Department of Transportation The Secretary of Transportation should leverage existing consultation with stakeholders and the public to explicitly seek input on the estimated burden imposed by information collections. (Recommendation 8)
Open – Partially Addressed
On April 1, 2022, DOT published an updated policy Order (1351.29A, Managing Information Collections Under the Paperwork Reduction Act). According to a DOT official, DOT also plans to issue an internal best practices guide to include items such as adding discussion of PRA estimates to meeting agendas with stakeholders. This guide is expected to be published by the end of fiscal year 2022. We will continue to monitor DOT's progress toward addressing this recommendation.
Department of Transportation The Secretary of Transportation should include enough information in Federal Register notices to allow the public to reasonably calculate or determine the number of respondents, the frequency of response, and the average burden time per response for each information collection activity. (Recommendation 9)
Closed – Implemented
In October 2018, DOT updated its templates for both the 30-day and 60-day Federal Register notices for information collections to include the number of respondents, the frequency of response, and the average burden time per response.
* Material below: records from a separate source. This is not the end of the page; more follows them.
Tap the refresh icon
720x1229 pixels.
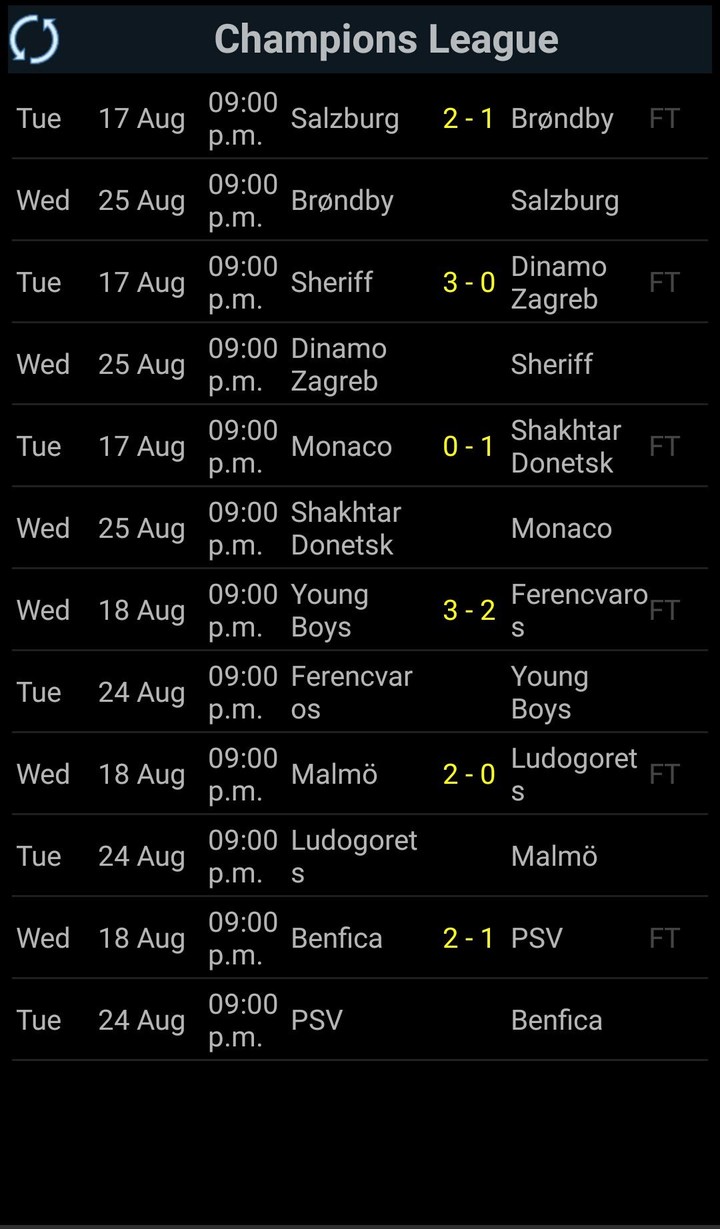point(34,40)
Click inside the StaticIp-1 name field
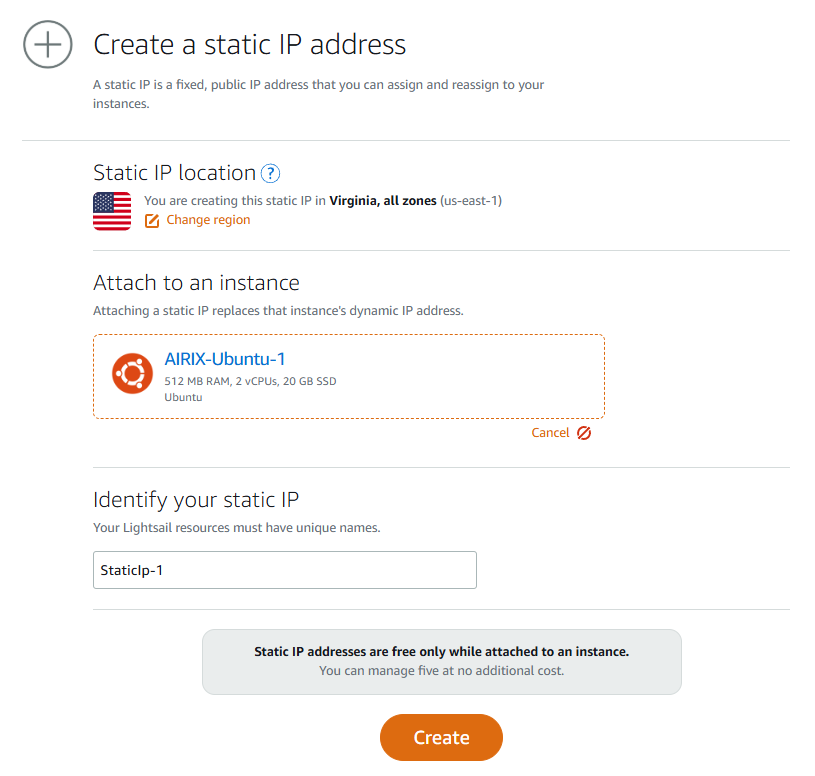 284,570
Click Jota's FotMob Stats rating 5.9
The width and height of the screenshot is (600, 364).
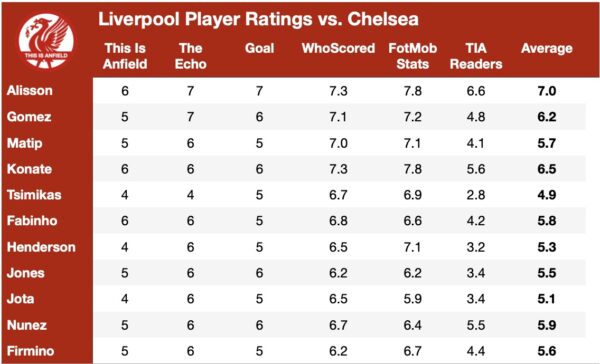tap(412, 299)
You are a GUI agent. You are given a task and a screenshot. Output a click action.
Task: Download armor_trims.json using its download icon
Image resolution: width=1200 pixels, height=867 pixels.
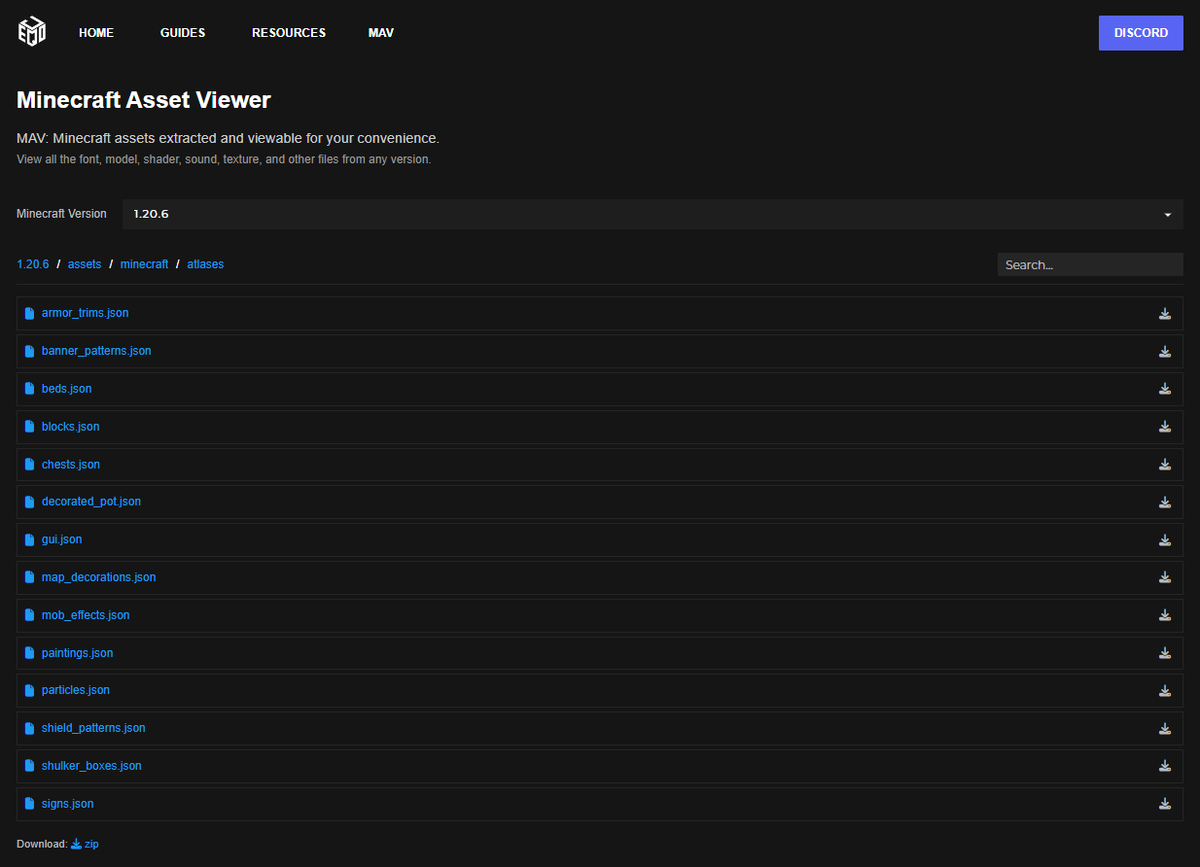(1165, 313)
As a result, future DOT information collection requests will contain enough information to allow the public to meaningfully comment on their burden estimates.
Internal Revenue Service The Commissioner of Internal Revenue should leverage existing consultation with stakeholders and the public to explicitly seek input on the estimated burden imposed by information collections. (Recommendation 10)
Closed – Implemented
According to IRS, agency officials have begun to seek input on the burden experience of external stakeholder organizations and the communities they represent through their regularly scheduled meetings. For example, in August 2020, IRS provided documentation showing that discussion of issues related to the PRA was added to monthly agenda meetings with representatives from the Information Reporting Program Advisory Committee (IRPAC). Similarly, the July 2020 agenda for one of the IRPAC subgroups--the Internal Revenue Service Advisory Council--also included a panel to discuss issues related to the PRA.
Internal Revenue Service The Commissioner of Internal Revenue should include enough information in Federal Register notices to allow the public to reasonably calculate or determine the number of respondents, the frequency of response, and the average burden time per response for each information collection activity. (Recommendation 11)
Closed – Implemented
In August 2020, IRS officials reported that a training workshop was developed for all front line employees with responsibility for Paperwork Reduction Act (PRA) compliance . The training workshop was delivered on June 11, 2019. The workshop provided information on the number of respondents, frequency of response, and average burden time per response in the Federal Register Notices (FRN), which allows the public to determine the elements for each collection activity. IRS also reported that the PRA review process has been standardized to ensure the number of respondents, the average burden time per response and, the total annual burden hours are included on the FRN. In July 2019, IRS finalized a desk guide to ensure all required elements are included in the FRNs. IRS also developed an FRN checklist that provides the steps to complete an FRN and an example of an FRN with required elements.